The meters are also VERY slow to drop below 20%rH – sure, that’s a rare occurrence in regular ambient air (outside of deserts or something), so the sensor can be optimized for the usual conditions. But it would be useful for my application, and they are specified down to basically zero humidity – which they will not read and not reach in time. Funnily enough, they got down to 14/15%rF after two days, and slowly crept up ever since. I don’t think however that the silica gel has drawn out so much moisture from the already dry filament that it has lost capacity to dry the contained air, and ambient temperature hasn’t changed all that much, since it’s winter time and the central heating does its job.

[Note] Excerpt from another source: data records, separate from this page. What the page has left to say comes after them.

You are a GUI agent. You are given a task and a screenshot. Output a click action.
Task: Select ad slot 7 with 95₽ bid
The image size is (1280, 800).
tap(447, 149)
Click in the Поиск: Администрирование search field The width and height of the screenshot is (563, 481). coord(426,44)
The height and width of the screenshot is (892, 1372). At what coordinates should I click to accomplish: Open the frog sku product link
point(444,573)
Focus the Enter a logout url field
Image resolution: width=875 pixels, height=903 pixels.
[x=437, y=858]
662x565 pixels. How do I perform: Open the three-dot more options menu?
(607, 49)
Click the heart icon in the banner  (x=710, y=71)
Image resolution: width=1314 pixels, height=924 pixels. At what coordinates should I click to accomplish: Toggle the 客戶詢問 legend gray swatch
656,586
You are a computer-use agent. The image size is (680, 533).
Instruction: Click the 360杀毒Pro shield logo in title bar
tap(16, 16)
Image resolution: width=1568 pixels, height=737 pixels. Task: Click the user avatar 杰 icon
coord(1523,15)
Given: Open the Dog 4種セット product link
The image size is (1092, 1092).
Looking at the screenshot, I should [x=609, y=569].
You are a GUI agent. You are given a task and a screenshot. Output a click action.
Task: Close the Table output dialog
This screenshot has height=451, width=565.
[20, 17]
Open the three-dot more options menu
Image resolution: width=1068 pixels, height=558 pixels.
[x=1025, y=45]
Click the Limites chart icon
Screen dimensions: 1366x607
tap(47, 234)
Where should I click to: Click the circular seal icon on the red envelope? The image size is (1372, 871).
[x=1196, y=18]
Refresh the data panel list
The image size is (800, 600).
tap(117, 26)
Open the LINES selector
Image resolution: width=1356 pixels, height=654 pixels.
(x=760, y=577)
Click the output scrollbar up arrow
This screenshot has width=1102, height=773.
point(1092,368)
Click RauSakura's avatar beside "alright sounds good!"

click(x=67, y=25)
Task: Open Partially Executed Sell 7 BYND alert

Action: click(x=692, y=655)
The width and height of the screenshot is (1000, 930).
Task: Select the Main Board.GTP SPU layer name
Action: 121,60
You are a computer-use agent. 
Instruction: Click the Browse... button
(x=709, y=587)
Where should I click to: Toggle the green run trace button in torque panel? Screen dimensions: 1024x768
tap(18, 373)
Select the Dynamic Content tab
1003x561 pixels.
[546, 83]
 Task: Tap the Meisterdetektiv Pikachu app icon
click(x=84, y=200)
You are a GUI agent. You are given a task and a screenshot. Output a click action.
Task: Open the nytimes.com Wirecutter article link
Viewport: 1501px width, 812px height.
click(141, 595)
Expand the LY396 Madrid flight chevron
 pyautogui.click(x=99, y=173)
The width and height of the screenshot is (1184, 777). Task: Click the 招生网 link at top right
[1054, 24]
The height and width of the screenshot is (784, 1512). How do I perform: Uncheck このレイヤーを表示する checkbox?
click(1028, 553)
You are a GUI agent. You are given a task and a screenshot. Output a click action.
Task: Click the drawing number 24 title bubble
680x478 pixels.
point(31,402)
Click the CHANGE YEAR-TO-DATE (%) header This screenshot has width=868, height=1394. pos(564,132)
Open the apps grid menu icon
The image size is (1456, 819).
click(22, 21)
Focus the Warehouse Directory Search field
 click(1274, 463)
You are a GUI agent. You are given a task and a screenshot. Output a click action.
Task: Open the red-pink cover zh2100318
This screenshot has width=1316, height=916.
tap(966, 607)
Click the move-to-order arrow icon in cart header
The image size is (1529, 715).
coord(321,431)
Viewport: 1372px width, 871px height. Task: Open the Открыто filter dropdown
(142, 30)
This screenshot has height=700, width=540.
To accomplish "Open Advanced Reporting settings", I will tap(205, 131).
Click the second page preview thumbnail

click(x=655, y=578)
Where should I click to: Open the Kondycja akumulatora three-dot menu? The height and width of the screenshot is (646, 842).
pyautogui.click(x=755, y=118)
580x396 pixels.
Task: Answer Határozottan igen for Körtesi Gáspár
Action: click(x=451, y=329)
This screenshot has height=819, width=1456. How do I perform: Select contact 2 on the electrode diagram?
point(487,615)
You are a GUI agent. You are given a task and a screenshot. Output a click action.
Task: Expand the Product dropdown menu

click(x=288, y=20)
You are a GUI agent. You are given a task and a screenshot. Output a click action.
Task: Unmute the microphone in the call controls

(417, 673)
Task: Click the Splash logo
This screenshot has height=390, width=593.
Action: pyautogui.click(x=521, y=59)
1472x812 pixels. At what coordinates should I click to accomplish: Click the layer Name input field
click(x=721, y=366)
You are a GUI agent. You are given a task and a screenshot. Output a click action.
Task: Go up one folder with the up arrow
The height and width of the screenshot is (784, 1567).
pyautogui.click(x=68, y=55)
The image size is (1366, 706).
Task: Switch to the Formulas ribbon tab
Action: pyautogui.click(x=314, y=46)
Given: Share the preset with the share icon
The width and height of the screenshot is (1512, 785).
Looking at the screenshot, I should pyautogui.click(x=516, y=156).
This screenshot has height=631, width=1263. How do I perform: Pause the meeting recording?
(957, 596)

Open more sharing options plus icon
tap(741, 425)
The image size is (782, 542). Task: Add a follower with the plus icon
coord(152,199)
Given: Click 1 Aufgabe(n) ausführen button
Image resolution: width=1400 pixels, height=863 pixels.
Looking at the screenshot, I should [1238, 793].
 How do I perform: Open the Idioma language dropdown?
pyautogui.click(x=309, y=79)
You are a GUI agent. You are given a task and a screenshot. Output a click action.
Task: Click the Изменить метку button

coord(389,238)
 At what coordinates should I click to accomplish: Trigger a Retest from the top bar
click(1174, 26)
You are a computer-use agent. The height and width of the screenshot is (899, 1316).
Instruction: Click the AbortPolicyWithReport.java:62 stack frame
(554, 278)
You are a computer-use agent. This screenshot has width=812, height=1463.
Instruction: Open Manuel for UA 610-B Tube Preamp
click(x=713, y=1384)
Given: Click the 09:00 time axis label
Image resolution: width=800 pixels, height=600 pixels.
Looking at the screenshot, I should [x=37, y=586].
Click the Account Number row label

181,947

Looks like my plan of watching paint dry filament dry has failed, as those hygrometers do not have the precision needed to observe the process, and also not the temporal resolution to do that in a useful manner. So I will not exchange the existing cheapo meters with Xiaomi units since they’re simply not better suited for the intended purpose – and also more expensive. But maybe I can integrate one of them into my iobroker smarthome monitoring system? They got Bluetooth, my Raspberry Pi got Bluetooth, it’s worth a shot.